# WRITTEN REQUEST:
Recast the data below as a Markdown table with two columns, Row and Line. Give each nonblank line its own numbered row and leave out blank lines.

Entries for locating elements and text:
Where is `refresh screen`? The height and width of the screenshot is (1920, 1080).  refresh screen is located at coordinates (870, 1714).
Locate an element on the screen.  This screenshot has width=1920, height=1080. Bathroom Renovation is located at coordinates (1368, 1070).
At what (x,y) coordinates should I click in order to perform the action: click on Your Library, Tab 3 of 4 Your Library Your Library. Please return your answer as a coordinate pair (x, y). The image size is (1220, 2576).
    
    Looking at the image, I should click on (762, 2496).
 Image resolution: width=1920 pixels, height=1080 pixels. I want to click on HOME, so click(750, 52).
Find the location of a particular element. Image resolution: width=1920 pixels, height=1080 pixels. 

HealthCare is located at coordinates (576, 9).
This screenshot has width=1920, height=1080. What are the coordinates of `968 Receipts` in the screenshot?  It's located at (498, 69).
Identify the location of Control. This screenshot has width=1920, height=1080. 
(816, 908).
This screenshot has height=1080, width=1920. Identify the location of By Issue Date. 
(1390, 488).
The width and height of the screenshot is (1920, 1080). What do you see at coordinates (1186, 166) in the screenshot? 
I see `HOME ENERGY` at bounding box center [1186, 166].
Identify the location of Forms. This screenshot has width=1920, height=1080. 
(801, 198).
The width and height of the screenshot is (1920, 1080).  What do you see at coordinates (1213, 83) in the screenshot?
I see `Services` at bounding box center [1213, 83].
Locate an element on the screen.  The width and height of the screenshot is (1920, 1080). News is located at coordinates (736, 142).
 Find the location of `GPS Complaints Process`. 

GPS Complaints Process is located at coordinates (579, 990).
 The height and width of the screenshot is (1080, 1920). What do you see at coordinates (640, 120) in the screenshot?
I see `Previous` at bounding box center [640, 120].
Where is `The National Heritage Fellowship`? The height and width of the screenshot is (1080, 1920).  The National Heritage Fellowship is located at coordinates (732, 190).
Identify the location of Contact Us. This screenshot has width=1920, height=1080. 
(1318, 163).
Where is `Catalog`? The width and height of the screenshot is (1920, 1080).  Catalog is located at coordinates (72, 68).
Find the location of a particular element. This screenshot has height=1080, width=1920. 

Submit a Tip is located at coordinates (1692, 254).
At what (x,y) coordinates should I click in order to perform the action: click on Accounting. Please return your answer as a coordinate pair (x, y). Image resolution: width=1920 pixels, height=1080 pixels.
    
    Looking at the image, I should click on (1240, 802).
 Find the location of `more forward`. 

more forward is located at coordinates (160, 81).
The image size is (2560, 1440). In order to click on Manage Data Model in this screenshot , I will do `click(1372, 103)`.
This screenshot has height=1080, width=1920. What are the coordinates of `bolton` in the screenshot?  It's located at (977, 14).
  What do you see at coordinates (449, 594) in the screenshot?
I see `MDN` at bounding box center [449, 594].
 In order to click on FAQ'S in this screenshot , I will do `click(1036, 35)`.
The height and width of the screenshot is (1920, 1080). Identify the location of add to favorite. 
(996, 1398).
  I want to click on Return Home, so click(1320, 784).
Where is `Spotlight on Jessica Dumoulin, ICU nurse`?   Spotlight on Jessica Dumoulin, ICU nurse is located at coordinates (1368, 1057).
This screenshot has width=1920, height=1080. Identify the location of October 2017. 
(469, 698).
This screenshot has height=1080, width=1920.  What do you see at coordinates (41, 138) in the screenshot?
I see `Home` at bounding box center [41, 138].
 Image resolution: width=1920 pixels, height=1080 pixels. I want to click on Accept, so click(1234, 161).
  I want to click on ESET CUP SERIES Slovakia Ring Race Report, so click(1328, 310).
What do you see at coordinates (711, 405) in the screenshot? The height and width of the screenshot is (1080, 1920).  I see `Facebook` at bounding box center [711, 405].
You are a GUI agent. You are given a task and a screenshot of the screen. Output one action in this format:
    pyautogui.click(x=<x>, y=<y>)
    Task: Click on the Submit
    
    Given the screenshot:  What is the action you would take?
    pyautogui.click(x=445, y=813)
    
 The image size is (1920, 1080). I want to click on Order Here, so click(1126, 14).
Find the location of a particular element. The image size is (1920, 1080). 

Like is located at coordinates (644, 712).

# PROBLEM SOLUTION:
| Row | Line |
|---|---|
| 1 | Where is `refresh screen`? The height and width of the screenshot is (1920, 1080).  refresh screen is located at coordinates (870, 1714). |
| 2 | Locate an element on the screen.  This screenshot has width=1920, height=1080. Bathroom Renovation is located at coordinates (1368, 1070). |
| 3 | At what (x,y) coordinates should I click in order to perform the action: click on Your Library, Tab 3 of 4 Your Library Your Library. Please return your answer as a coordinate pair (x, y). The image size is (1220, 2576). |
| 4 |     Looking at the image, I should click on (762, 2496). |
| 5 |  Image resolution: width=1920 pixels, height=1080 pixels. I want to click on HOME, so click(750, 52). |
| 6 | Find the location of a particular element. Image resolution: width=1920 pixels, height=1080 pixels.  |
| 7 | HealthCare is located at coordinates (576, 9). |
| 8 | This screenshot has width=1920, height=1080. What are the coordinates of `968 Receipts` in the screenshot?  It's located at (498, 69). |
| 9 | Identify the location of Control. This screenshot has width=1920, height=1080.  |
| 10 | (816, 908). |
| 11 | This screenshot has height=1080, width=1920. Identify the location of By Issue Date.  |
| 12 | (1390, 488). |
| 13 | The width and height of the screenshot is (1920, 1080). What do you see at coordinates (1186, 166) in the screenshot?  |
| 14 | I see `HOME ENERGY` at bounding box center [1186, 166]. |
| 15 | Identify the location of Forms. This screenshot has width=1920, height=1080.  |
| 16 | (801, 198). |
| 17 | The width and height of the screenshot is (1920, 1080).  What do you see at coordinates (1213, 83) in the screenshot? |
| 18 | I see `Services` at bounding box center [1213, 83]. |
| 19 | Locate an element on the screen.  The width and height of the screenshot is (1920, 1080). News is located at coordinates (736, 142). |
| 20 |  Find the location of `GPS Complaints Process`.  |
| 21 | GPS Complaints Process is located at coordinates (579, 990). |
| 22 |  The height and width of the screenshot is (1080, 1920). What do you see at coordinates (640, 120) in the screenshot? |
| 23 | I see `Previous` at bounding box center [640, 120]. |
| 24 | Where is `The National Heritage Fellowship`? The height and width of the screenshot is (1080, 1920).  The National Heritage Fellowship is located at coordinates (732, 190). |
| 25 | Identify the location of Contact Us. This screenshot has width=1920, height=1080.  |
| 26 | (1318, 163). |
| 27 | Where is `Catalog`? The width and height of the screenshot is (1920, 1080).  Catalog is located at coordinates (72, 68). |
| 28 | Find the location of a particular element. This screenshot has height=1080, width=1920.  |
| 29 | Submit a Tip is located at coordinates (1692, 254). |
| 30 | At what (x,y) coordinates should I click in order to perform the action: click on Accounting. Please return your answer as a coordinate pair (x, y). Image resolution: width=1920 pixels, height=1080 pixels. |
| 31 |     Looking at the image, I should click on (1240, 802). |
| 32 |  Find the location of `more forward`.  |
| 33 | more forward is located at coordinates (160, 81). |
| 34 | The image size is (2560, 1440). In order to click on Manage Data Model in this screenshot , I will do `click(1372, 103)`. |
| 35 | This screenshot has height=1080, width=1920. What are the coordinates of `bolton` in the screenshot?  It's located at (977, 14). |
| 36 |   What do you see at coordinates (449, 594) in the screenshot? |
| 37 | I see `MDN` at bounding box center [449, 594]. |
| 38 |  In order to click on FAQ'S in this screenshot , I will do `click(1036, 35)`. |
| 39 | The height and width of the screenshot is (1920, 1080). Identify the location of add to favorite.  |
| 40 | (996, 1398). |
| 41 |   I want to click on Return Home, so click(1320, 784). |
| 42 | Where is `Spotlight on Jessica Dumoulin, ICU nurse`?   Spotlight on Jessica Dumoulin, ICU nurse is located at coordinates (1368, 1057). |
| 43 | This screenshot has width=1920, height=1080. Identify the location of October 2017.  |
| 44 | (469, 698). |
| 45 | This screenshot has height=1080, width=1920.  What do you see at coordinates (41, 138) in the screenshot? |
| 46 | I see `Home` at bounding box center [41, 138]. |
| 47 |  Image resolution: width=1920 pixels, height=1080 pixels. I want to click on Accept, so click(1234, 161). |
| 48 |   I want to click on ESET CUP SERIES Slovakia Ring Race Report, so click(1328, 310). |
| 49 | What do you see at coordinates (711, 405) in the screenshot? The height and width of the screenshot is (1080, 1920).  I see `Facebook` at bounding box center [711, 405]. |
| 50 | You are a GUI agent. You are given a task and a screenshot of the screen. Output one action in this format: |
| 51 |     pyautogui.click(x=<x>, y=<y>) |
| 52 |     Task: Click on the Submit |
| 53 |     Given the screenshot:  What is the action you would take? |
| 54 |     pyautogui.click(x=445, y=813) |
| 55 |  The image size is (1920, 1080). I want to click on Order Here, so click(1126, 14). |
| 56 | Find the location of a particular element. The image size is (1920, 1080).  |
| 57 | Like is located at coordinates (644, 712). |